• _WHAT IS EXPECTED_: Quote the stretch of records from the line containing "This screenshot has height=467, width=763." through the line containing "click(x=257, y=165)", reproducing each line exactly.

———

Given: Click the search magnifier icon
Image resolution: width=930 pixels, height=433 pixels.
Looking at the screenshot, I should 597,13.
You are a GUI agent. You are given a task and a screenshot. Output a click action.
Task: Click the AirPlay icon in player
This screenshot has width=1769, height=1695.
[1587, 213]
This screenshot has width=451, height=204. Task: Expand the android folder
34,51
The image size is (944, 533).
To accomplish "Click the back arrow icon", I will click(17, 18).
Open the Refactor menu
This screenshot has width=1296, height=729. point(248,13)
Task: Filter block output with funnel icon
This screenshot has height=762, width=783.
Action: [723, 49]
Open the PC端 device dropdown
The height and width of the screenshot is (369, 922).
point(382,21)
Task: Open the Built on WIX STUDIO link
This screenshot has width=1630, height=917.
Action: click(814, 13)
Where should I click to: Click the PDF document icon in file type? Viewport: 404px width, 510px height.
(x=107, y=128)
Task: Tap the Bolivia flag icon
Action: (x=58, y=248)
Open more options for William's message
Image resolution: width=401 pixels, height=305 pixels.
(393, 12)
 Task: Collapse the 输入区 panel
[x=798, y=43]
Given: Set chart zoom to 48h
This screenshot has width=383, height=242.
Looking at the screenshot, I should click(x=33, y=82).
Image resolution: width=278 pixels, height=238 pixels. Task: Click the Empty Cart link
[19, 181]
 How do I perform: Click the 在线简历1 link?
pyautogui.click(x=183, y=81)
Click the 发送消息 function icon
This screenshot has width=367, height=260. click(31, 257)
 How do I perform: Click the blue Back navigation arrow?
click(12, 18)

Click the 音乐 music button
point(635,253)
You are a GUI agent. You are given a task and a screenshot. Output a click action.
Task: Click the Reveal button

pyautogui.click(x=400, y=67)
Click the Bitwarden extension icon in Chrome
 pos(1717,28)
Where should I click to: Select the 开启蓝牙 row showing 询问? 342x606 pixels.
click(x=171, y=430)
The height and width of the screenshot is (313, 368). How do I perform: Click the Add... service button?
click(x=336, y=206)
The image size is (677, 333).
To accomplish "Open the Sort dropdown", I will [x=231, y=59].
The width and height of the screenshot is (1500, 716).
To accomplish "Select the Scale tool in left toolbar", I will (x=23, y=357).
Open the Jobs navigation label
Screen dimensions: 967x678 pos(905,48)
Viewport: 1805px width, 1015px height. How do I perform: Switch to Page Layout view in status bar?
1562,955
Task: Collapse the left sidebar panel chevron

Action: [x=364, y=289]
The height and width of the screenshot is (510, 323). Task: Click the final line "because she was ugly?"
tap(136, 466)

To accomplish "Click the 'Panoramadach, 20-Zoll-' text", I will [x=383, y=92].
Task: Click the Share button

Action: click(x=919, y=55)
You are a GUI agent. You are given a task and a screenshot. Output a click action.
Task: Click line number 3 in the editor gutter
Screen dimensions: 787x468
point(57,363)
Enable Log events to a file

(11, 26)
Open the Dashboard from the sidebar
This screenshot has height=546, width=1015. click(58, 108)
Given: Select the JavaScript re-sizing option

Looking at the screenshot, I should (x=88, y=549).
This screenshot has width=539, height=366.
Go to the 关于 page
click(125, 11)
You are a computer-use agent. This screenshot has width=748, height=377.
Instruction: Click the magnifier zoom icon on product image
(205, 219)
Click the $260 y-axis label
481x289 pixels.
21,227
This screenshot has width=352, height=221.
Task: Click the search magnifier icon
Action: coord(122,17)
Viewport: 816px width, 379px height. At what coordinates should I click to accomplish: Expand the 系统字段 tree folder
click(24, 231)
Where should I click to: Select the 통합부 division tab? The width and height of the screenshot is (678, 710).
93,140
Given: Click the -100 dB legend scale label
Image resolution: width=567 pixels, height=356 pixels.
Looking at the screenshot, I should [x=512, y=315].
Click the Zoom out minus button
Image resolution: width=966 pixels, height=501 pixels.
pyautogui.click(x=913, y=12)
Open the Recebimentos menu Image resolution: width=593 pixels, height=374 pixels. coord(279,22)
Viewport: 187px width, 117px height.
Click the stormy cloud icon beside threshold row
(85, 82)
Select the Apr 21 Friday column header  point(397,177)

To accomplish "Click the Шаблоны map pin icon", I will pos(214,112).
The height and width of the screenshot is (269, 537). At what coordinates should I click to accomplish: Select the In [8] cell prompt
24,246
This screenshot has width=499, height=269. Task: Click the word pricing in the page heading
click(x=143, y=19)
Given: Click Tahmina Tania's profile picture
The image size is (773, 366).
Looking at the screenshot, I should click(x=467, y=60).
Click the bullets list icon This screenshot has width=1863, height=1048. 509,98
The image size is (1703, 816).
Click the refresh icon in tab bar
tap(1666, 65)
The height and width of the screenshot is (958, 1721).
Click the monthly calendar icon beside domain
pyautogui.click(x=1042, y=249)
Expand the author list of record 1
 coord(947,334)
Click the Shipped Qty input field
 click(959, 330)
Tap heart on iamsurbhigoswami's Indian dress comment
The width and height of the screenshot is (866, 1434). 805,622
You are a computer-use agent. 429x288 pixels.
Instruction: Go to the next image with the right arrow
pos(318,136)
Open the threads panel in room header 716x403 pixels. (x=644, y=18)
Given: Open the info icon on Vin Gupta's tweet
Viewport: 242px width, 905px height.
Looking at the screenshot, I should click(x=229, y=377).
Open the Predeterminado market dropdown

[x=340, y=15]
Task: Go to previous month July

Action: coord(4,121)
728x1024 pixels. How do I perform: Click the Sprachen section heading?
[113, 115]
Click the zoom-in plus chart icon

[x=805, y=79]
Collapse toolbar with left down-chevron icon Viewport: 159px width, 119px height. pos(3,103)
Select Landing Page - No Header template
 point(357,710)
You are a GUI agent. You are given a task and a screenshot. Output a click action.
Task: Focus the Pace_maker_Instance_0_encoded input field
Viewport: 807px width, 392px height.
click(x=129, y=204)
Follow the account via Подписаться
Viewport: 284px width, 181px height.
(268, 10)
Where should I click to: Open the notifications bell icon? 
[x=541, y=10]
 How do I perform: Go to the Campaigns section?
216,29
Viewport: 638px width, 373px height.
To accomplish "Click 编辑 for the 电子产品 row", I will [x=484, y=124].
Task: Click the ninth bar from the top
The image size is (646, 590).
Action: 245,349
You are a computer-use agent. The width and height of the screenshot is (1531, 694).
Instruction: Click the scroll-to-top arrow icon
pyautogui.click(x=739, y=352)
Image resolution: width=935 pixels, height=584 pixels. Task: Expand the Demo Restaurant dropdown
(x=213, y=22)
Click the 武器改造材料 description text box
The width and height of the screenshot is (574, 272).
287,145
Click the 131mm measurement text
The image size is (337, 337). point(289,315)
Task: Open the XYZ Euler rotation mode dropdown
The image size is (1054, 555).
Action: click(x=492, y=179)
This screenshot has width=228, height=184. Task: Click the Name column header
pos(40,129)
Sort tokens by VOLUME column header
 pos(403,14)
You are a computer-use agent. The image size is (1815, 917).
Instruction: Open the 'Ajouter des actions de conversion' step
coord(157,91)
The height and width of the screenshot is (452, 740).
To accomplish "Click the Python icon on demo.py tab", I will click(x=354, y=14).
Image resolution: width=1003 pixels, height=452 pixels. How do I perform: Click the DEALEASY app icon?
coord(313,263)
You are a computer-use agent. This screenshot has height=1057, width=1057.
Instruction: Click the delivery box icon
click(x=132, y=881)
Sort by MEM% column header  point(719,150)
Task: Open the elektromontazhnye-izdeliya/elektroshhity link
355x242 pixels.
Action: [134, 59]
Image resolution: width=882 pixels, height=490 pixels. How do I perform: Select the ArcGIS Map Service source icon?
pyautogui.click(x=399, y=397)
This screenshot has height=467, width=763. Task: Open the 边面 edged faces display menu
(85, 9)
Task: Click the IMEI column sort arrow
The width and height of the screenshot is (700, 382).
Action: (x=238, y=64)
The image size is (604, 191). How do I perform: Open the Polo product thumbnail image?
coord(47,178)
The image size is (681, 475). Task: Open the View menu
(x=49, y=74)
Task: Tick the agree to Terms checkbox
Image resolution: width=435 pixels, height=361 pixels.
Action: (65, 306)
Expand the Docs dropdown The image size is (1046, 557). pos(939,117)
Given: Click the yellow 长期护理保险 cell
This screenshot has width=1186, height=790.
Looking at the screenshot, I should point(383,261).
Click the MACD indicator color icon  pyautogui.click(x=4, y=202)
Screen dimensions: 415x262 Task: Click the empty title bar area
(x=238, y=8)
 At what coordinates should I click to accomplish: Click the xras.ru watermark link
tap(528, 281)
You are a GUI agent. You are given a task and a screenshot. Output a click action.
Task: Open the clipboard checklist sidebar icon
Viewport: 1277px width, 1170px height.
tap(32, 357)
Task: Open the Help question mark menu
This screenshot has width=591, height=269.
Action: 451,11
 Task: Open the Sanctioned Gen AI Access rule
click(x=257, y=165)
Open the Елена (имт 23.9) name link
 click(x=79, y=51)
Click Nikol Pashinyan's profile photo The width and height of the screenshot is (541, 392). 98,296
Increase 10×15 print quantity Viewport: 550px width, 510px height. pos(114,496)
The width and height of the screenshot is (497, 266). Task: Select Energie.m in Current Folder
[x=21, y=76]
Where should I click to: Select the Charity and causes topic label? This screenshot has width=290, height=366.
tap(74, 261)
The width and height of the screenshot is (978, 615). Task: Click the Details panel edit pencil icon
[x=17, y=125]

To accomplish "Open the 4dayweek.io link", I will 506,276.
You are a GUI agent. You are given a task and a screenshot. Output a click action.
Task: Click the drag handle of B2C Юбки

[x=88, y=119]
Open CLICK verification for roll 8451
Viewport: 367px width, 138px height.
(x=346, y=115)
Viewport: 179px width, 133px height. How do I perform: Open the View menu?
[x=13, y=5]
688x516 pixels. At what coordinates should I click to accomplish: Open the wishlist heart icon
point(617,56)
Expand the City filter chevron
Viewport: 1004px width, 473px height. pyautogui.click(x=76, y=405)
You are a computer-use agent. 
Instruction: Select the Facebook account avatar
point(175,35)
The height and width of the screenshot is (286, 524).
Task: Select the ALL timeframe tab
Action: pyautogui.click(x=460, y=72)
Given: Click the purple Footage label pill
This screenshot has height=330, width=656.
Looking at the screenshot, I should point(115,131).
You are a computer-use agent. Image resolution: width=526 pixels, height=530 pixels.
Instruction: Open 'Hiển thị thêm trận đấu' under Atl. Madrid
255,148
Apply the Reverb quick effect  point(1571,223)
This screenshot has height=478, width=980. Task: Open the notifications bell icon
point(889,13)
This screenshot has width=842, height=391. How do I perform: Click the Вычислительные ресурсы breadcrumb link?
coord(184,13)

———

• _CORRECT RESULT_:
This screenshot has height=467, width=763. Task: Open the 边面 edged faces display menu
(85, 9)
Task: Click the IMEI column sort arrow
The width and height of the screenshot is (700, 382).
Action: (x=238, y=64)
The image size is (604, 191). How do I perform: Open the Polo product thumbnail image?
coord(47,178)
The image size is (681, 475). Task: Open the View menu
(x=49, y=74)
Task: Tick the agree to Terms checkbox
Image resolution: width=435 pixels, height=361 pixels.
Action: (65, 306)
Expand the Docs dropdown The image size is (1046, 557). pos(939,117)
Given: Click the yellow 长期护理保险 cell
This screenshot has width=1186, height=790.
Looking at the screenshot, I should point(383,261).
Click the MACD indicator color icon  pyautogui.click(x=4, y=202)
Screen dimensions: 415x262 Task: Click the empty title bar area
(x=238, y=8)
 At what coordinates should I click to accomplish: Click the xras.ru watermark link
tap(528, 281)
You are a GUI agent. You are given a task and a screenshot. Output a click action.
Task: Open the clipboard checklist sidebar icon
Viewport: 1277px width, 1170px height.
tap(32, 357)
Task: Open the Help question mark menu
This screenshot has width=591, height=269.
Action: 451,11
 Task: Open the Sanctioned Gen AI Access rule
click(x=257, y=165)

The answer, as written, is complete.